Proper mastery of the flashback. Well done flashbacks can really enhance a story. Poorly done, they can derail the story entirely and make the writer look like he/she has no ability to plan, plot, or properly convey information.
I've written stories (though not novels) just to practice writing action sequences. I used to be very, very bad at them. Now I'm merely nervous about them. I'm not sure I've mastered them, but I know they rarely make me cringe anymore when I re-read them. They need proper pacing, enough description to give you an idea of what's going on but not so much description that it bogs things down. You need fighters to look competent, non-fighters to look bad but not laughable, you need to properly use technical lingo but not overuse it... I find them very difficult.
The same's true of sex scenes, btw.
Fast enough but not too fast, experience levels correct for each character, use the proper tools at the proper times with the proper language... Sex scenes are action sequences, I say.
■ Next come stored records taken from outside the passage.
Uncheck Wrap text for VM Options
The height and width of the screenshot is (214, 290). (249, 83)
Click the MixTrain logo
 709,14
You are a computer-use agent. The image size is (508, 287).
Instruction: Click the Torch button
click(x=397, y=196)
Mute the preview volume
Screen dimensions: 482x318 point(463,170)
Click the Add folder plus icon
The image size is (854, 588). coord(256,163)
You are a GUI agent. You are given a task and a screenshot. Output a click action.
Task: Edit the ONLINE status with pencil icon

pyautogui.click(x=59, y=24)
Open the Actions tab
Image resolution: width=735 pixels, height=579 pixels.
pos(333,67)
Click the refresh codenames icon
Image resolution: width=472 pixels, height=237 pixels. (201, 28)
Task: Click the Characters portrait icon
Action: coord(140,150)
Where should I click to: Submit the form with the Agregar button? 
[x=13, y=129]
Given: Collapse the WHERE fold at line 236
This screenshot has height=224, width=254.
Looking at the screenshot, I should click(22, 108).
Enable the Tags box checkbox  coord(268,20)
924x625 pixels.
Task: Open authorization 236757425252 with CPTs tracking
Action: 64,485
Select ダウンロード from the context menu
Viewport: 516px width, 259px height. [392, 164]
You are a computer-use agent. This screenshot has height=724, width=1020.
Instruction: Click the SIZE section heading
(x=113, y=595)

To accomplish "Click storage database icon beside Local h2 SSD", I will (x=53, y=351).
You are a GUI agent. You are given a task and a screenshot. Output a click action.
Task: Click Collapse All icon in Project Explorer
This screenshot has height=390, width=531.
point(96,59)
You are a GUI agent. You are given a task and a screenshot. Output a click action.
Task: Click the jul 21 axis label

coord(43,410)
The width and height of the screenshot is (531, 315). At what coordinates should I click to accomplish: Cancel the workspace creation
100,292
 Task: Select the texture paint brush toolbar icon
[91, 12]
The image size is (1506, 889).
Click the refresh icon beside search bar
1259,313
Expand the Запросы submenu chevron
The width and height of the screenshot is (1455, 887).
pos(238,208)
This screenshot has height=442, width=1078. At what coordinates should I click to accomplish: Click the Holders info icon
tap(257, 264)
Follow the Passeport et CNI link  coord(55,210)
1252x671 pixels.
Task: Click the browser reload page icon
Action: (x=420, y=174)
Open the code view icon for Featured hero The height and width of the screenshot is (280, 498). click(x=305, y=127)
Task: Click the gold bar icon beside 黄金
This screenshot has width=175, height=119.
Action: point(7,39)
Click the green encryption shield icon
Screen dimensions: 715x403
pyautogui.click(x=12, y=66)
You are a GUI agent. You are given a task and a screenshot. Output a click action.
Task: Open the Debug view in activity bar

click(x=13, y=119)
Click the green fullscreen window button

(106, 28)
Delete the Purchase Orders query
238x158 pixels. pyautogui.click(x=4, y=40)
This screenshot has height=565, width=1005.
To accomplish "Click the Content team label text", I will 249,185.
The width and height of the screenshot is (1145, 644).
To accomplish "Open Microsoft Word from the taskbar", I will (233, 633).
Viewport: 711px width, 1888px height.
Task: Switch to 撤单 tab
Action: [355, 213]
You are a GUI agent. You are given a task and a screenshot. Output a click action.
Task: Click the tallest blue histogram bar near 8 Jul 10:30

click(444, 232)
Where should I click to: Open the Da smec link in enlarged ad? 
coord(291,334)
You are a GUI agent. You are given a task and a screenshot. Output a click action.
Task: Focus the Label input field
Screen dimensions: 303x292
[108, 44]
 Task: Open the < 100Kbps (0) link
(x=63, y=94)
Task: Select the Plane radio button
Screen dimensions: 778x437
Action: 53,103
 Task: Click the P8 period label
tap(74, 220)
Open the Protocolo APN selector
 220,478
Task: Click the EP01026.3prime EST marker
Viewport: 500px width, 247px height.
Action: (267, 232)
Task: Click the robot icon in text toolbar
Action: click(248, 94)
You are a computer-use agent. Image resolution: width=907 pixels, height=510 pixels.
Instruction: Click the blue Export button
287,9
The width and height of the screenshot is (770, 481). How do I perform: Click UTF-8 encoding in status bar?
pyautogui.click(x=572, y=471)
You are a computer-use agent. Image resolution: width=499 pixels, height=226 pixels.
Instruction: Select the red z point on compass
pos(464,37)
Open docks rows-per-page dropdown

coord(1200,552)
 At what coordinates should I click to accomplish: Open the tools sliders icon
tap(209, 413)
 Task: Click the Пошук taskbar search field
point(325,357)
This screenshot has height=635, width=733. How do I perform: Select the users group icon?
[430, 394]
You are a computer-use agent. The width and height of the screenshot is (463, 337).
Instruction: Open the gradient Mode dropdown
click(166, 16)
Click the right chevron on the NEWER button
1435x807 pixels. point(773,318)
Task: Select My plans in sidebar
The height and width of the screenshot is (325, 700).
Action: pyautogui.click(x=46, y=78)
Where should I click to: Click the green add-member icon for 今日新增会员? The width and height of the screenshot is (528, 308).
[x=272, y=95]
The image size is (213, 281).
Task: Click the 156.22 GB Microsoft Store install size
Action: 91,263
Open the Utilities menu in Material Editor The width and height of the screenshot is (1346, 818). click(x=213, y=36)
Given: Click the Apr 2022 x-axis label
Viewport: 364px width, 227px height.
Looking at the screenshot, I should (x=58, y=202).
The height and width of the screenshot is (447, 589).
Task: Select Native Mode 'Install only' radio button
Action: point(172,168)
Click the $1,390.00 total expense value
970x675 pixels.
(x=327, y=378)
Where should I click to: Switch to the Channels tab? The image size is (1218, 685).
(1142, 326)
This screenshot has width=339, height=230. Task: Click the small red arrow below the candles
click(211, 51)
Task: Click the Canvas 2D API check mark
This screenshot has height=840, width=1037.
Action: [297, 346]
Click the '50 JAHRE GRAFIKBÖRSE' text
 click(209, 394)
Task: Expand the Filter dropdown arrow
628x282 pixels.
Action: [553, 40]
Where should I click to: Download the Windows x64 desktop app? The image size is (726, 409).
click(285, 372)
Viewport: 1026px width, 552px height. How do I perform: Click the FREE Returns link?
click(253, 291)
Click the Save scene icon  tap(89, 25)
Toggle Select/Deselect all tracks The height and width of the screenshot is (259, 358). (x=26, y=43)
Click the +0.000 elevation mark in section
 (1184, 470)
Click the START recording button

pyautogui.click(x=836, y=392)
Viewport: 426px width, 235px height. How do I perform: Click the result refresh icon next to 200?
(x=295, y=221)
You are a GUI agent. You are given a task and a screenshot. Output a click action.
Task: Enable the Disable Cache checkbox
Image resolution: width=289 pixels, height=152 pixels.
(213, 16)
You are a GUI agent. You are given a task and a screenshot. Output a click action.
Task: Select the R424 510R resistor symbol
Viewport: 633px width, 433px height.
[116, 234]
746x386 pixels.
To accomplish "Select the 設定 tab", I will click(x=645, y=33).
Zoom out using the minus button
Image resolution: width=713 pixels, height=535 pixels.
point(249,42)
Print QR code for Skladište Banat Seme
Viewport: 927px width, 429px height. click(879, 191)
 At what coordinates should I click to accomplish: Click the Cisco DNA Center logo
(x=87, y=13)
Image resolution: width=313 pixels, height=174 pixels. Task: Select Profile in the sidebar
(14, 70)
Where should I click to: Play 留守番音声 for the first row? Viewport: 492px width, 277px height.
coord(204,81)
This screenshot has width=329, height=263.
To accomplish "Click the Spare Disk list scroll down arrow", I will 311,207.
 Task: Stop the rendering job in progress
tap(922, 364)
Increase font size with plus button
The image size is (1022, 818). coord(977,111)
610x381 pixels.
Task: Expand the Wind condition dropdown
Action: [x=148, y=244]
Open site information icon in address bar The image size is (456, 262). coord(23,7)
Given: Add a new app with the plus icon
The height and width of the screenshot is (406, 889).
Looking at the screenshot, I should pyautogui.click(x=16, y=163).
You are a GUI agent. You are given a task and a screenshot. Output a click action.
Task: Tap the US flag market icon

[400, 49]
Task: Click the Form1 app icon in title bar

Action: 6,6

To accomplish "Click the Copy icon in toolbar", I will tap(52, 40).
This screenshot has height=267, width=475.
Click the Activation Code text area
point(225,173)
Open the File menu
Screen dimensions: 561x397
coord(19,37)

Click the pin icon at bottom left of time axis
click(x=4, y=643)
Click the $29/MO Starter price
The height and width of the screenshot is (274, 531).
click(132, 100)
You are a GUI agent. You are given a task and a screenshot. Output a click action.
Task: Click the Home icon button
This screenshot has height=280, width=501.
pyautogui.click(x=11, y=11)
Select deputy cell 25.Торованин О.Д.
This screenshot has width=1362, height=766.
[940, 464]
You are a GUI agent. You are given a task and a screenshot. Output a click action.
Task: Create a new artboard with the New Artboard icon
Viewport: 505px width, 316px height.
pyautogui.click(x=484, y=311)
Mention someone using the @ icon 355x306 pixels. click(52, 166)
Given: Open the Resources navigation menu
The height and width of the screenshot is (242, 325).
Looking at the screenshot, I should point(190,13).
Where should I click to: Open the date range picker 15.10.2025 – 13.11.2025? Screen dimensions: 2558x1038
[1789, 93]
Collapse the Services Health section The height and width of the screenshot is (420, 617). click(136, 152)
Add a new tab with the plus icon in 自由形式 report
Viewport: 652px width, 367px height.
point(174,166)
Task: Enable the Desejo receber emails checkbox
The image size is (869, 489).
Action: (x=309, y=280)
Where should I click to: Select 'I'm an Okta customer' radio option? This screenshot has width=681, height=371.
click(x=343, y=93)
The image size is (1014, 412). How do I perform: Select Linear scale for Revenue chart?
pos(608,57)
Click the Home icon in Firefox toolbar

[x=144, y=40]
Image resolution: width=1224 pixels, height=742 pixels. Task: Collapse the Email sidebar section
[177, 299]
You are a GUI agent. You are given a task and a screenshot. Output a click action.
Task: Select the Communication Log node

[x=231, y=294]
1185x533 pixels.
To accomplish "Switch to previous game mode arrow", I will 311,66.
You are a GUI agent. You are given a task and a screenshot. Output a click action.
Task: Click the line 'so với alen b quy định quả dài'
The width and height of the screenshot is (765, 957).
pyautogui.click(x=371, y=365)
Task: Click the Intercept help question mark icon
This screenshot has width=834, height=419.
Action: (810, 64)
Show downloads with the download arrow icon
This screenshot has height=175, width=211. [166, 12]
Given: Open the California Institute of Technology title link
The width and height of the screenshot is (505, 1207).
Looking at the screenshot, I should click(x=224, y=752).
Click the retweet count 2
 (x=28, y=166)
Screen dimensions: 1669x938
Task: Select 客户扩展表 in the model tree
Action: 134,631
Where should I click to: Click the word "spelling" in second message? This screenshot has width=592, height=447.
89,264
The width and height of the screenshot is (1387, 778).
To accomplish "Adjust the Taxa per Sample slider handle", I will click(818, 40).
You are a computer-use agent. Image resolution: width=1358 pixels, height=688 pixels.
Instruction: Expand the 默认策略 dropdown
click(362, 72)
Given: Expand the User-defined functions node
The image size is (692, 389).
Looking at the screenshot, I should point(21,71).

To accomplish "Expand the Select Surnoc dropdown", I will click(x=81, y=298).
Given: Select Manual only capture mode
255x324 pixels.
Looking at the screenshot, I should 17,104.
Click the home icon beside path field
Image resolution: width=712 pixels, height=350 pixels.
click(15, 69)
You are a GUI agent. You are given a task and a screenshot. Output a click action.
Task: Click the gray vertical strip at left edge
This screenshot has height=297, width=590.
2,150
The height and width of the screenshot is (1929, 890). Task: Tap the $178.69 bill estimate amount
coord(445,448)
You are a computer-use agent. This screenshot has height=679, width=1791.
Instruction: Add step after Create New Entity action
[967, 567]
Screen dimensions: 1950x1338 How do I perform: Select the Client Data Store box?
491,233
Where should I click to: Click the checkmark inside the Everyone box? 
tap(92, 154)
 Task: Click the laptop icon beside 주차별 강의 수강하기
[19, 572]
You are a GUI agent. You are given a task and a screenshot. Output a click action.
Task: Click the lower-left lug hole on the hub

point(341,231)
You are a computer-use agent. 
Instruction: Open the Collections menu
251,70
You might try writing in a plot point that requires technical knowledge, to practice researching a topic and then conveying the right amount of info about the subject. Like, if archaeology is a big point in a book, an author has to research archaeology, then convey to the audience enough so they know what's going on, a smidge more so they learn a little bit, but not so much that it comes off like a how-to manual. I don't think David Weber has figured this out yet, and he's on his 5 billionth book. He gets going on weapons construction and it becomes a technical dissertation.